Recorded data
%%

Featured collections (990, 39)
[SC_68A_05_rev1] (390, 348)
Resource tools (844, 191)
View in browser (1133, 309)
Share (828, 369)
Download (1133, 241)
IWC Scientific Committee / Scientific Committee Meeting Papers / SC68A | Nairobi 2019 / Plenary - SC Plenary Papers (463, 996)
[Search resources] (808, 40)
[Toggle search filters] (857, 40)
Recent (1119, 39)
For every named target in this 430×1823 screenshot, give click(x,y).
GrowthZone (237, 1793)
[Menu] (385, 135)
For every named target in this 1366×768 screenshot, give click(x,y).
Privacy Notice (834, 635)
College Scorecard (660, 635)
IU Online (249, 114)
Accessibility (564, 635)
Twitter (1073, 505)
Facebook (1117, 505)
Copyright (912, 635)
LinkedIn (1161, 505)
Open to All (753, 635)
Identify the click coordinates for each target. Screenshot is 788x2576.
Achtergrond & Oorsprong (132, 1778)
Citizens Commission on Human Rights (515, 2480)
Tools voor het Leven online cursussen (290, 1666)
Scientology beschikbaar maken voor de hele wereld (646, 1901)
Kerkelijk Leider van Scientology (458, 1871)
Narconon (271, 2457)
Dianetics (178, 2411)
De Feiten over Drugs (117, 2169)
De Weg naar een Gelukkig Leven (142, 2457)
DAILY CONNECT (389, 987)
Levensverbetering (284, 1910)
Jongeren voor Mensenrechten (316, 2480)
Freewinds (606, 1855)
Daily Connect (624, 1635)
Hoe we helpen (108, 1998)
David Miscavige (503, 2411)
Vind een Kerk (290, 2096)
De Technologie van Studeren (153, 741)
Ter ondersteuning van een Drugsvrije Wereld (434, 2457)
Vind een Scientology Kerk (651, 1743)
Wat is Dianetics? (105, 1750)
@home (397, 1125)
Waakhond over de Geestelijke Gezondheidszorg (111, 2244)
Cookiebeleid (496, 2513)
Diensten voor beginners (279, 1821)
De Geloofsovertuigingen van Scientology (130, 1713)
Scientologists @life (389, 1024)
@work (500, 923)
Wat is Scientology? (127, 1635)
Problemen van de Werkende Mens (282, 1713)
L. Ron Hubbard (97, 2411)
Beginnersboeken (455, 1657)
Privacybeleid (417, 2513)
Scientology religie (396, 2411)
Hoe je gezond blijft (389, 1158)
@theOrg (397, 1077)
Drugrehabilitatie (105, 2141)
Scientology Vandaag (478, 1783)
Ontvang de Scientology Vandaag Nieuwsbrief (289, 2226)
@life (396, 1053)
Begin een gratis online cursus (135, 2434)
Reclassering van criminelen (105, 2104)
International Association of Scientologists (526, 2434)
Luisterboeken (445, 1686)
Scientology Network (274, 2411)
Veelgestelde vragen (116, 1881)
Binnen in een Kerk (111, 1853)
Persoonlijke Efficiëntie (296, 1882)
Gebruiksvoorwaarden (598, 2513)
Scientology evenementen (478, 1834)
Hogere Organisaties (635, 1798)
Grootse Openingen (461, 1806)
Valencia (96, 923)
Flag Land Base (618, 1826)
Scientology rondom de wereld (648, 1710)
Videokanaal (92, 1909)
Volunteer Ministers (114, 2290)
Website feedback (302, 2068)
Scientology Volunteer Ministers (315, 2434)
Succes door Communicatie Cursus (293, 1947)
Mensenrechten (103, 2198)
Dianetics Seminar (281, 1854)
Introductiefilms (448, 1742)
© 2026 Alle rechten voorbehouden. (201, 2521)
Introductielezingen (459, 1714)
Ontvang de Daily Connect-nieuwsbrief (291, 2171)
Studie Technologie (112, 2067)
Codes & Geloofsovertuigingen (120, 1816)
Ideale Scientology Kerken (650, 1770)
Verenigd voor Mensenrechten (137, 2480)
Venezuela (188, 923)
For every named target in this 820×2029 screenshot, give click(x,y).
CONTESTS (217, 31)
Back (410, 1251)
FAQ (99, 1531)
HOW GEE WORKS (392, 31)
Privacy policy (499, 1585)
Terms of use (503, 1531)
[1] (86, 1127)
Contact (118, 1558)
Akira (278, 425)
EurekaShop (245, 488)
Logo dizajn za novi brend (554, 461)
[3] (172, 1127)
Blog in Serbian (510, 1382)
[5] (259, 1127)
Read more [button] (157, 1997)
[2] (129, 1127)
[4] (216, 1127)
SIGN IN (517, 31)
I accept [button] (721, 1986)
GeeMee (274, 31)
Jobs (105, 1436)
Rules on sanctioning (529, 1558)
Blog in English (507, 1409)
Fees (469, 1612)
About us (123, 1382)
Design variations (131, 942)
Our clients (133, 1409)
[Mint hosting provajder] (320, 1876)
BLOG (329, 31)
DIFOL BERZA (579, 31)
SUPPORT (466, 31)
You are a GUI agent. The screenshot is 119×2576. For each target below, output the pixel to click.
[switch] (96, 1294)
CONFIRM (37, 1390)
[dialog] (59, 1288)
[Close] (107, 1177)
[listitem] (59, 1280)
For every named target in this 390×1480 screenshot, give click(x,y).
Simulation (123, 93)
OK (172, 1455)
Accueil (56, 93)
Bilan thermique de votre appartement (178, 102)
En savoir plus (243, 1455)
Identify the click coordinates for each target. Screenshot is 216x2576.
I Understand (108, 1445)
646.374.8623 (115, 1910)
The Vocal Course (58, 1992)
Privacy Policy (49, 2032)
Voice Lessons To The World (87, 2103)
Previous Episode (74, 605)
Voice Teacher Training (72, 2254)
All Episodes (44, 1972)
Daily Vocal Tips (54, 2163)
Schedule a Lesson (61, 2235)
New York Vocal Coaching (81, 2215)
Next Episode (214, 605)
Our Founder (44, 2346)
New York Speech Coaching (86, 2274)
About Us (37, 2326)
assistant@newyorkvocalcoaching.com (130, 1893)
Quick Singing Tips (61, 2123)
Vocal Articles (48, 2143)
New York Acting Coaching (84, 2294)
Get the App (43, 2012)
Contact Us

%%

**TASK BRIEF**
All that is needed is the exact run of lines above from the line containing "Valencia (96, 923)" through the line containing "Ontvang de Daily", both of them included.

**EXPECTED ANSWER**
Valencia (96, 923)
Flag Land Base (618, 1826)
Scientology rondom de wereld (648, 1710)
Videokanaal (92, 1909)
Volunteer Ministers (114, 2290)
Website feedback (302, 2068)
Scientology Volunteer Ministers (315, 2434)
Succes door Communicatie Cursus (293, 1947)
Mensenrechten (103, 2198)
Dianetics Seminar (281, 1854)
Introductiefilms (448, 1742)
© 2026 Alle rechten voorbehouden. (201, 2521)
Introductielezingen (459, 1714)
Ontvang de Daily Connect-nieuwsbrief (291, 2171)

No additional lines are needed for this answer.